The lack of professional care takes a toll on families, Chambers said.
“If we don’t have nurses, my husband and I are staying up. That is going to mean that we’re now getting lack of sleep,” she added.
“Our health and social systems depend on unpaid caregivers and underpaid care providers, but like the roads, bridges, and buildings we rely on every day, our governments need to invest in this critical infrastructure before it collapses,” Mendelsohn said.
Canada is currently in the midst of its largest-ever wave of retirements, with all baby boomers set to hit retirement age by 2030, having far-reaching implications for Canada’s economy and labour market, a recent RBC report said.
The boomer retirement wave, which started in 2011 when the oldest boomers turned 65, will reach its peak by the end of this decade, the Royal Bank of Canada report said.
By 2024, two-thirds of all boomers had reached retirement age, and the remaining boomers will reach age 65 by 2030.
“We’re struggling, and I would worry about what’s happening next,” Chamber said.
As provinces play catch up with the ageing population, the expenditure on health care is the biggest risk to Canada’s financial stability, a recent Desjardins report says.
According to Statistics Canada, the share of people 65 years and over in the population went from 16 per cent in 2015 to 19.5 per cent in 2025 and could rise to nearly 23 per cent by 2035.
“As the population ages, this gets compounded.
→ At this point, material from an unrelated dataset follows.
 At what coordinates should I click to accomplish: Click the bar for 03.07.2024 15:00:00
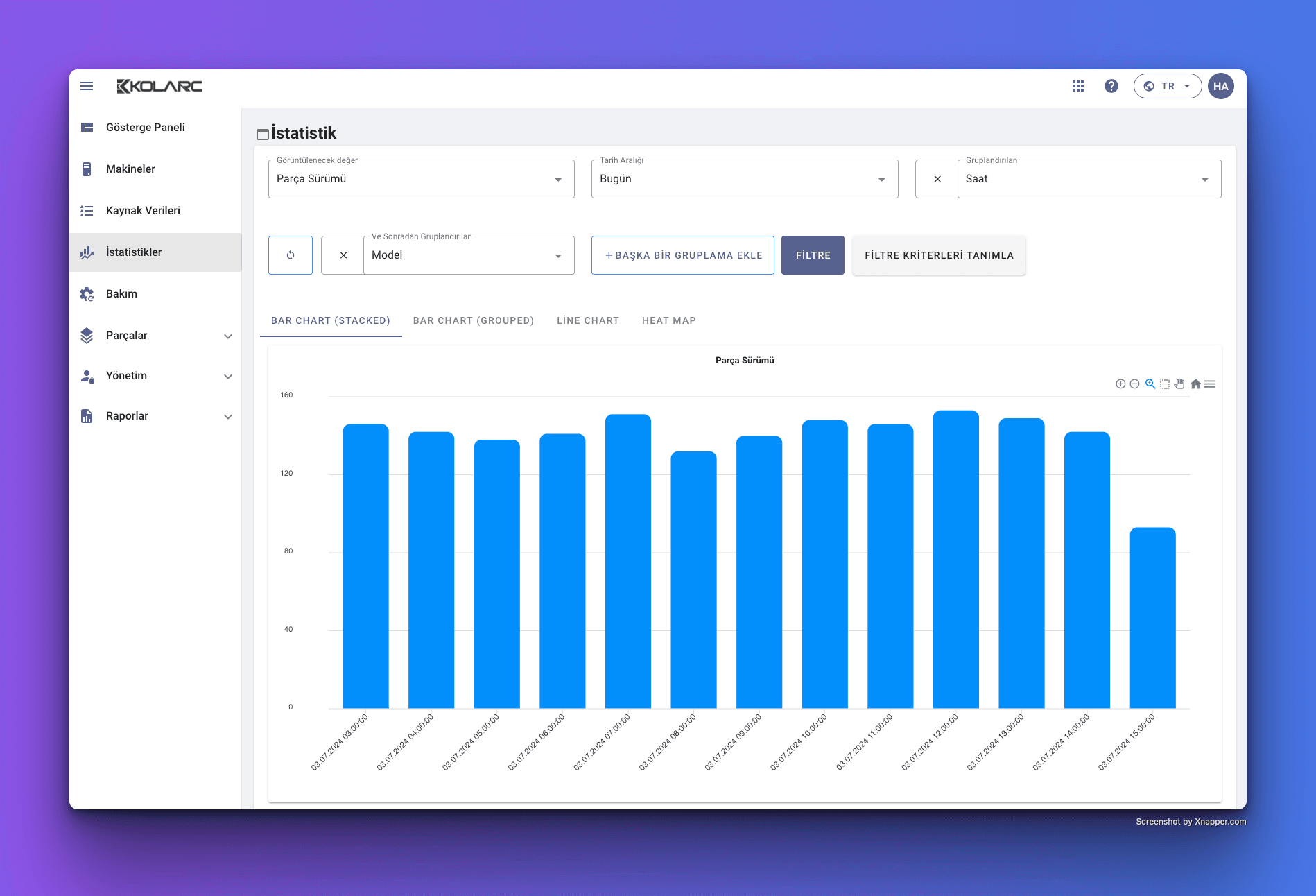pos(1152,617)
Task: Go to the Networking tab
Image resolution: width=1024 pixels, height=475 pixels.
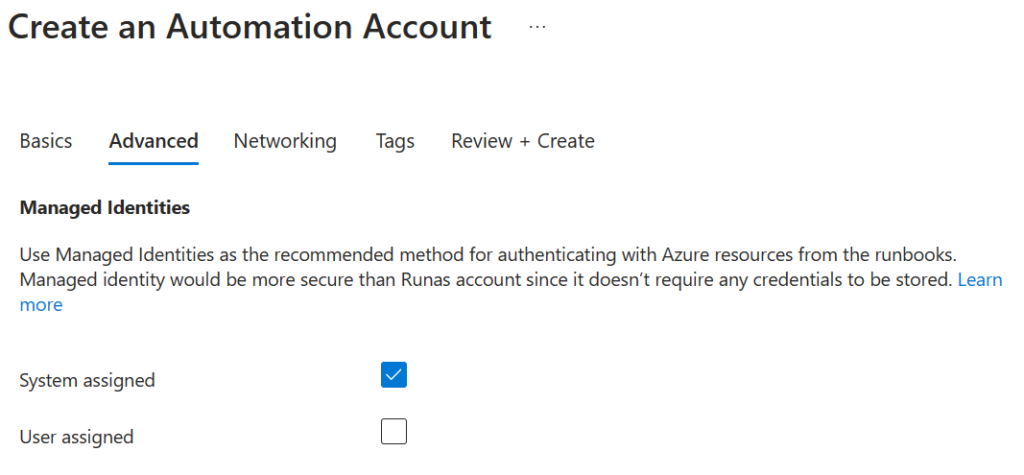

On the revenue side, the share of working-age Canadians who finance these rising expenditures is getting smaller,” Randall Bartlett, deputy chief economist at Desjardins said in the report.
The Canadian Centre for Caregiving Excellence calls for higher wages and better working conditions for care workers, including protections for migrants who work in the sector.
The report also calls for improved access to mental health supports, respite care, and practical services.
In addition to fixing staffing shortages, the group is also asking the government to “simplify and expand access to tax credits and benefits” for people receiving care, as well as their families.
“Canada’s care system is under strain — but the path forward is clear. With targeted action, governments can reduce pressure on caregivers, improve productivity, strengthen workforce participation, and build a more resilient care system for the future,” the report says.